1984'te Şafak Türküsü adlı şiir dosyası Akademi Kitabevi Şiir Ödülü birincilik ödülünü alarak kitaplaştı. 1987'de Müebbet Türküsü adlı şiir kitabı Poetry International ve Hasan Hüseyin Şiir Ödülünü aldı.
1987'nin aralık ayında tahliye oldu. 1990'da iki şiir kitabı daha çıkardı; Suda Seken Hayat ve Yağmur Yağmasaydı. 1998 Ekim ayında Sevgili Yoldaş Kurbağalar adlı şiir kitabı, 2005 Nisan'ında ise ilk romanı Bağışlanmış Hüzün yayımlandı.

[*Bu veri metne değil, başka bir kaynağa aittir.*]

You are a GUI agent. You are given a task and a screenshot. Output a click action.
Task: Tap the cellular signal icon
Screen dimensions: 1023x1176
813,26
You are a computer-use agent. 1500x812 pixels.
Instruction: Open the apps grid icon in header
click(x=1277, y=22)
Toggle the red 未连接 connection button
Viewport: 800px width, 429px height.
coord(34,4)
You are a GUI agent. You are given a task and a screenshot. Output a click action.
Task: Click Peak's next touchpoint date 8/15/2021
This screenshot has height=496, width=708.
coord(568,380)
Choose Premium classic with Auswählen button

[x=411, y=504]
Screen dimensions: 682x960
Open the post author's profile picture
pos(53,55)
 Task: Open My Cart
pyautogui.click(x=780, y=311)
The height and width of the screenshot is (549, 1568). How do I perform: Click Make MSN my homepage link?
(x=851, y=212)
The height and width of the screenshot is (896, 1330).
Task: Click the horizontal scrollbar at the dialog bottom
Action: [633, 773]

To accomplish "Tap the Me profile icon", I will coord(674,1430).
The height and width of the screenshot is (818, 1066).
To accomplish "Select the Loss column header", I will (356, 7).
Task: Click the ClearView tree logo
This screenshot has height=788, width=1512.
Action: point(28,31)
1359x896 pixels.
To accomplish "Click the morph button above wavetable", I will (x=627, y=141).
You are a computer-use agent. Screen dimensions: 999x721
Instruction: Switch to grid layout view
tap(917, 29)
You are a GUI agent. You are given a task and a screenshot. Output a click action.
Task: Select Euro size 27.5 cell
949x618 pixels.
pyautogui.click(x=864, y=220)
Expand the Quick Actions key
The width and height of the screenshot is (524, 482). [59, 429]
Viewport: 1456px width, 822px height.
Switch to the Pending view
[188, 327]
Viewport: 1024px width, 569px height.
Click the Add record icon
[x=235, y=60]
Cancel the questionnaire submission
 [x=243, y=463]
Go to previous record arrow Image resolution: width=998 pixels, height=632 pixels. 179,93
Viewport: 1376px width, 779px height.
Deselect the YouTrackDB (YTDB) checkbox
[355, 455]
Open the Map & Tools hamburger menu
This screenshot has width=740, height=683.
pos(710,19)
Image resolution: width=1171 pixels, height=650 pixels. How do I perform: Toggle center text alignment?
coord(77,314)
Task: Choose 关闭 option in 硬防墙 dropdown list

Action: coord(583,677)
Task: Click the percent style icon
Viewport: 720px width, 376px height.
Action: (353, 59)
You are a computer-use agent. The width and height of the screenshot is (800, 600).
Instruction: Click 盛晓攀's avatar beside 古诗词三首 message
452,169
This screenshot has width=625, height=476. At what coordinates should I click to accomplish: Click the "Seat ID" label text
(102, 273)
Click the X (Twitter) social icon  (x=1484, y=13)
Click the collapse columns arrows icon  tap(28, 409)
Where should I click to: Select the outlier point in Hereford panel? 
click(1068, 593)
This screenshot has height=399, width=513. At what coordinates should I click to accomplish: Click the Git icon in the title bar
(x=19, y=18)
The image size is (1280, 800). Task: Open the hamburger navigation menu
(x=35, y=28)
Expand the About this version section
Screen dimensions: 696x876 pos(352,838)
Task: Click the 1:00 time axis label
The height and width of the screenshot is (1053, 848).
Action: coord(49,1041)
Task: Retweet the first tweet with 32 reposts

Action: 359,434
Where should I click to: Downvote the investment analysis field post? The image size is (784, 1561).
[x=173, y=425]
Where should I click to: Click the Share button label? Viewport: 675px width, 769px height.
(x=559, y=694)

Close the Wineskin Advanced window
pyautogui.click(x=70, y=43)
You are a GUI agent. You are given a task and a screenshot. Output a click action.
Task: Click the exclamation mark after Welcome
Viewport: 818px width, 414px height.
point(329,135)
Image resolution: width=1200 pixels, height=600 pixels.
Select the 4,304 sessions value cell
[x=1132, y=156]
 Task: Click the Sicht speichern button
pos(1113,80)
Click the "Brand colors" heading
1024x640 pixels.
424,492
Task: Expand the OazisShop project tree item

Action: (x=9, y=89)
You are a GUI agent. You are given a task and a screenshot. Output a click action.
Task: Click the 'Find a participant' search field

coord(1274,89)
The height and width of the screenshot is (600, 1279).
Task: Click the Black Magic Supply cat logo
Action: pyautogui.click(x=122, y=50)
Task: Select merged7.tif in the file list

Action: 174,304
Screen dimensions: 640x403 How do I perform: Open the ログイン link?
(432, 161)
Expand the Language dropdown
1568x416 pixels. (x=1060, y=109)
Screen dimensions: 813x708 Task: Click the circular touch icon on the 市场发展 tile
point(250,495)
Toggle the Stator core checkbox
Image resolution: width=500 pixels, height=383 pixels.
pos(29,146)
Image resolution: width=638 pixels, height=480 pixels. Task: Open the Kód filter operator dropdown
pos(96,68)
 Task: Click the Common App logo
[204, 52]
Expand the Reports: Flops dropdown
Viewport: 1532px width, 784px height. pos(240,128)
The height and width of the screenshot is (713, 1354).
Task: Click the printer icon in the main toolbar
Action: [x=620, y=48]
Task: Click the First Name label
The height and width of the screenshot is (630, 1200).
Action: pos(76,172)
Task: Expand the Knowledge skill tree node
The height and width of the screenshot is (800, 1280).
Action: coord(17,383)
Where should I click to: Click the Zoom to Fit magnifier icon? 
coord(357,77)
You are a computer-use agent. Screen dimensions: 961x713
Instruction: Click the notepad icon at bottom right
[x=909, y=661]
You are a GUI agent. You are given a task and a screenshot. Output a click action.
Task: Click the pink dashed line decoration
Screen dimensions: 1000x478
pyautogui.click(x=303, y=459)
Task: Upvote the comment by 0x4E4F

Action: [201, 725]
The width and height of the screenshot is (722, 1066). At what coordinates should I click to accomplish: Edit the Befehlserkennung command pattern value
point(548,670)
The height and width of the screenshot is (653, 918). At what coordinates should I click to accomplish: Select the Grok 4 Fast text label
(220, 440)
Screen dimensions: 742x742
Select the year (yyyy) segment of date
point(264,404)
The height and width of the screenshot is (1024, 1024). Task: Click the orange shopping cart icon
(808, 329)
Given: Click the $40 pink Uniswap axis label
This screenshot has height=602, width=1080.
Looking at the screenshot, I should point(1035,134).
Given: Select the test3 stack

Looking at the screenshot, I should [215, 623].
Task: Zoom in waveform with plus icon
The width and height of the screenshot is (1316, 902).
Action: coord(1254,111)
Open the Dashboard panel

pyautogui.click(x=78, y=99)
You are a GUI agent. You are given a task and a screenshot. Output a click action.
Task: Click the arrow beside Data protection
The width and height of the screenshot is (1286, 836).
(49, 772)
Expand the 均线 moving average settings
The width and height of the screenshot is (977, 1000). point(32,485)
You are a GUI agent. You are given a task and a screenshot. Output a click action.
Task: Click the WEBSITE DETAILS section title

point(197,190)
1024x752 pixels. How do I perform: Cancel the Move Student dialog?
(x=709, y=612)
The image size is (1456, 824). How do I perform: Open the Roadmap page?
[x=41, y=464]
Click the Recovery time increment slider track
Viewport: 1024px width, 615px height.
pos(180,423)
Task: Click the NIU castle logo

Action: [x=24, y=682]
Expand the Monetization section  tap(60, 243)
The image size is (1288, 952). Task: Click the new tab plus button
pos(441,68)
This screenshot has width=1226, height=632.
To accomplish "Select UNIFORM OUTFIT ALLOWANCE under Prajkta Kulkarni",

Şafak Türküsü'ndeki şiirlerinden birini ("Elma") Hasan Hüseyin Korkmazgil'e adamış olmasına rağmen, ilk iki kitabıyla daha çok Ahmed Arif ve Nâzım Hikmet şiirinin etkisi yoğundur. Kuşağından Ahmet Erhan'la ortak temalarıyla benzeşir ama şiiri daha liriktir.
Şiiri yaygın kitlelere ulaşımını Ahmet Kaya'nın bestelediği ŞAFAK TÜRKÜSÜ ile yapacaktır.